### YOUR INSTRUCTIONS:
Print all of the rows below verbatim, from first to last.

(begin)

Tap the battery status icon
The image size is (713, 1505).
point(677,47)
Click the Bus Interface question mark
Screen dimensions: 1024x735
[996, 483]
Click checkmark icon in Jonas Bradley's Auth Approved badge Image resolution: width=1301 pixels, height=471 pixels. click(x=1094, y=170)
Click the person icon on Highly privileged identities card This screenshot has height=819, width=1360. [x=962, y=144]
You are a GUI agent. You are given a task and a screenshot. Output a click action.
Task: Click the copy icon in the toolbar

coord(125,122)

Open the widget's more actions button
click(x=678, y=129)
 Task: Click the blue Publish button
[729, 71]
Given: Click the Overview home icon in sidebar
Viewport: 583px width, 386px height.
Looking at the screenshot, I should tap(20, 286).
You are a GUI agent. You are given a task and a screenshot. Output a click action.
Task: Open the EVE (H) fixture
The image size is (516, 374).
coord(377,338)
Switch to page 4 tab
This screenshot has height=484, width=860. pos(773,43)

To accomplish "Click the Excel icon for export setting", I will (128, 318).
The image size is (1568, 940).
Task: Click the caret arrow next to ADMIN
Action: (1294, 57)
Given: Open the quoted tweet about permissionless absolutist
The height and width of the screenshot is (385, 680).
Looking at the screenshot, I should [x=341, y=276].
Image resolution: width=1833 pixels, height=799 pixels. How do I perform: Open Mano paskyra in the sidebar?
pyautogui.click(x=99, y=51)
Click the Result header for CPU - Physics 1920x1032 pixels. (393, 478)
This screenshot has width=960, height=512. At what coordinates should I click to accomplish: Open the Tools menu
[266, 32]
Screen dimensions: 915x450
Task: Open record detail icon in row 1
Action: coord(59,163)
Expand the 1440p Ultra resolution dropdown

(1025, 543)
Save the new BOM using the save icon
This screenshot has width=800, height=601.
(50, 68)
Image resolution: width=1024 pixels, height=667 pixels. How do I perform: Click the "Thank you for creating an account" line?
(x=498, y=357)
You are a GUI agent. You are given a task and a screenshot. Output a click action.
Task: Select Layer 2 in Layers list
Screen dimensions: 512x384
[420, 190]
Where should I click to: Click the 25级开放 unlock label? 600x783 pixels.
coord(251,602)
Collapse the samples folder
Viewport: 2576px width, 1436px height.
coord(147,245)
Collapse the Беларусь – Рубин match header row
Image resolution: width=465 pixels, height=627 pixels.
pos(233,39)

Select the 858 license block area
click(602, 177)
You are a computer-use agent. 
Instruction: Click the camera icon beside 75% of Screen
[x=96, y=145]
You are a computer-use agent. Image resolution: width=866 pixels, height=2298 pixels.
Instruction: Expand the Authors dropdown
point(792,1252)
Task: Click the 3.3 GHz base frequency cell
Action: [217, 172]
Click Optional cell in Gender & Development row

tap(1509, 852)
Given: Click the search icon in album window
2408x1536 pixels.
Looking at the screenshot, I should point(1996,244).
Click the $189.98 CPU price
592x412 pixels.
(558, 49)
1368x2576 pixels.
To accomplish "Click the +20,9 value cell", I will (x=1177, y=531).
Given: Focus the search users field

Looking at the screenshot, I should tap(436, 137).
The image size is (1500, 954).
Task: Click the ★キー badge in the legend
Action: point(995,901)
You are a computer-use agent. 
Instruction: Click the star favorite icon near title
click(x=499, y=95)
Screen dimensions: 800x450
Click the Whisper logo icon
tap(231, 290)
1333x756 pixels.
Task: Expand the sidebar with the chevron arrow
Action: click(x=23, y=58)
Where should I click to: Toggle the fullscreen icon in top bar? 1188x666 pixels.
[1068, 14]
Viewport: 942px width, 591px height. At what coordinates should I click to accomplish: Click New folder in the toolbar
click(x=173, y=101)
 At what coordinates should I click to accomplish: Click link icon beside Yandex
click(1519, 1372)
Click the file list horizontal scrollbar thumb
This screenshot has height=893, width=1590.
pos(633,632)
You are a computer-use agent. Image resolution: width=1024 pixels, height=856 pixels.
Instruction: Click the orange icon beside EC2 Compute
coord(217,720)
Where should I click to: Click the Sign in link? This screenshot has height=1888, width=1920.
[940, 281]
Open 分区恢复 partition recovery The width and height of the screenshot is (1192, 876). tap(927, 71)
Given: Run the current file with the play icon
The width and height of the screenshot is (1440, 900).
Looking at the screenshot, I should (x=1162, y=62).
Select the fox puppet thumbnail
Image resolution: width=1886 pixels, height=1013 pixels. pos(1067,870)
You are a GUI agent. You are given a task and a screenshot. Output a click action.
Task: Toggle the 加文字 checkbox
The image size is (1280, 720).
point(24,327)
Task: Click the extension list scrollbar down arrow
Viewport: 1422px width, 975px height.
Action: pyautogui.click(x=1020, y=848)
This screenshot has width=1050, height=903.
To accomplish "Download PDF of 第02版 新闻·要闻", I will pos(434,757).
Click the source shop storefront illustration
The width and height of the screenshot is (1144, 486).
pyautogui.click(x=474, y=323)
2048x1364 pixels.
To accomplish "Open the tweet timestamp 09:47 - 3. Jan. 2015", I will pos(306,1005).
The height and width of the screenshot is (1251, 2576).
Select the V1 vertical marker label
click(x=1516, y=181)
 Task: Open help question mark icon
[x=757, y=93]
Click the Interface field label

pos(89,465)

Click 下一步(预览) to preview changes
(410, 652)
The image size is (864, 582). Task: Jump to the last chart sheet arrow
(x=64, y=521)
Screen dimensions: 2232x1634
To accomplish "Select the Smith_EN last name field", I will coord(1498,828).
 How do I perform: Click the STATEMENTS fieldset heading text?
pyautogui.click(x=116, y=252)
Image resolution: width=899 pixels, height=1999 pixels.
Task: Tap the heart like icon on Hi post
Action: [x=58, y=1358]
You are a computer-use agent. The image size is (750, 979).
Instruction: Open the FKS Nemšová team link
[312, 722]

(end)

### RESULT OF THE TASK:
Tap the battery status icon
The image size is (713, 1505).
point(677,47)
Click the Bus Interface question mark
Screen dimensions: 1024x735
[996, 483]
Click checkmark icon in Jonas Bradley's Auth Approved badge Image resolution: width=1301 pixels, height=471 pixels. click(x=1094, y=170)
Click the person icon on Highly privileged identities card This screenshot has height=819, width=1360. [x=962, y=144]
You are a GUI agent. You are given a task and a screenshot. Output a click action.
Task: Click the copy icon in the toolbar

coord(125,122)

Open the widget's more actions button
click(x=678, y=129)
 Task: Click the blue Publish button
[729, 71]
Given: Click the Overview home icon in sidebar
Viewport: 583px width, 386px height.
Looking at the screenshot, I should tap(20, 286).
You are a GUI agent. You are given a task and a screenshot. Output a click action.
Task: Open the EVE (H) fixture
The image size is (516, 374).
coord(377,338)
Switch to page 4 tab
This screenshot has height=484, width=860. pos(773,43)

To accomplish "Click the Excel icon for export setting", I will (128, 318).
The image size is (1568, 940).
Task: Click the caret arrow next to ADMIN
Action: (1294, 57)
Given: Open the quoted tweet about permissionless absolutist
The height and width of the screenshot is (385, 680).
Looking at the screenshot, I should [x=341, y=276].
Image resolution: width=1833 pixels, height=799 pixels. How do I perform: Open Mano paskyra in the sidebar?
pyautogui.click(x=99, y=51)
Click the Result header for CPU - Physics 1920x1032 pixels. (393, 478)
This screenshot has width=960, height=512. At what coordinates should I click to accomplish: Open the Tools menu
[266, 32]
Screen dimensions: 915x450
Task: Open record detail icon in row 1
Action: coord(59,163)
Expand the 1440p Ultra resolution dropdown

(1025, 543)
Save the new BOM using the save icon
This screenshot has width=800, height=601.
(50, 68)
Image resolution: width=1024 pixels, height=667 pixels. How do I perform: Click the "Thank you for creating an account" line?
(x=498, y=357)
You are a GUI agent. You are given a task and a screenshot. Output a click action.
Task: Select Layer 2 in Layers list
Screen dimensions: 512x384
[420, 190]
Where should I click to: Click the 25级开放 unlock label? 600x783 pixels.
coord(251,602)
Collapse the samples folder
Viewport: 2576px width, 1436px height.
coord(147,245)
Collapse the Беларусь – Рубин match header row
Image resolution: width=465 pixels, height=627 pixels.
pos(233,39)

Select the 858 license block area
click(602, 177)
You are a computer-use agent. 
Instruction: Click the camera icon beside 75% of Screen
[x=96, y=145]
You are a computer-use agent. Image resolution: width=866 pixels, height=2298 pixels.
Instruction: Expand the Authors dropdown
point(792,1252)
Task: Click the 3.3 GHz base frequency cell
Action: [217, 172]
Click Optional cell in Gender & Development row

tap(1509, 852)
Given: Click the search icon in album window
2408x1536 pixels.
Looking at the screenshot, I should point(1996,244).
Click the $189.98 CPU price
592x412 pixels.
(558, 49)
1368x2576 pixels.
To accomplish "Click the +20,9 value cell", I will (x=1177, y=531).
Given: Focus the search users field

Looking at the screenshot, I should tap(436, 137).
The image size is (1500, 954).
Task: Click the ★キー badge in the legend
Action: point(995,901)
You are a computer-use agent. 
Instruction: Click the star favorite icon near title
click(x=499, y=95)
Screen dimensions: 800x450
Click the Whisper logo icon
tap(231, 290)
1333x756 pixels.
Task: Expand the sidebar with the chevron arrow
Action: click(x=23, y=58)
Where should I click to: Toggle the fullscreen icon in top bar? 1188x666 pixels.
[1068, 14]
Viewport: 942px width, 591px height. At what coordinates should I click to accomplish: Click New folder in the toolbar
click(x=173, y=101)
 At what coordinates should I click to accomplish: Click link icon beside Yandex
click(1519, 1372)
Click the file list horizontal scrollbar thumb
This screenshot has height=893, width=1590.
pos(633,632)
You are a computer-use agent. Image resolution: width=1024 pixels, height=856 pixels.
Instruction: Click the orange icon beside EC2 Compute
coord(217,720)
Where should I click to: Click the Sign in link? This screenshot has height=1888, width=1920.
[940, 281]
Open 分区恢复 partition recovery The width and height of the screenshot is (1192, 876). tap(927, 71)
Given: Run the current file with the play icon
The width and height of the screenshot is (1440, 900).
Looking at the screenshot, I should (x=1162, y=62).
Select the fox puppet thumbnail
Image resolution: width=1886 pixels, height=1013 pixels. pos(1067,870)
You are a GUI agent. You are given a task and a screenshot. Output a click action.
Task: Toggle the 加文字 checkbox
The image size is (1280, 720).
point(24,327)
Task: Click the extension list scrollbar down arrow
Viewport: 1422px width, 975px height.
Action: pyautogui.click(x=1020, y=848)
This screenshot has width=1050, height=903.
To accomplish "Download PDF of 第02版 新闻·要闻", I will pos(434,757).
Click the source shop storefront illustration
The width and height of the screenshot is (1144, 486).
pyautogui.click(x=474, y=323)
2048x1364 pixels.
To accomplish "Open the tweet timestamp 09:47 - 3. Jan. 2015", I will pos(306,1005).
The height and width of the screenshot is (1251, 2576).
Select the V1 vertical marker label
click(x=1516, y=181)
 Task: Open help question mark icon
[x=757, y=93]
Click the Interface field label

pos(89,465)

Click 下一步(预览) to preview changes
(410, 652)
The image size is (864, 582). Task: Jump to the last chart sheet arrow
(x=64, y=521)
Screen dimensions: 2232x1634
To accomplish "Select the Smith_EN last name field", I will coord(1498,828).
 How do I perform: Click the STATEMENTS fieldset heading text?
pyautogui.click(x=116, y=252)
Image resolution: width=899 pixels, height=1999 pixels.
Task: Tap the heart like icon on Hi post
Action: [x=58, y=1358]
You are a computer-use agent. The image size is (750, 979).
Instruction: Open the FKS Nemšová team link
[312, 722]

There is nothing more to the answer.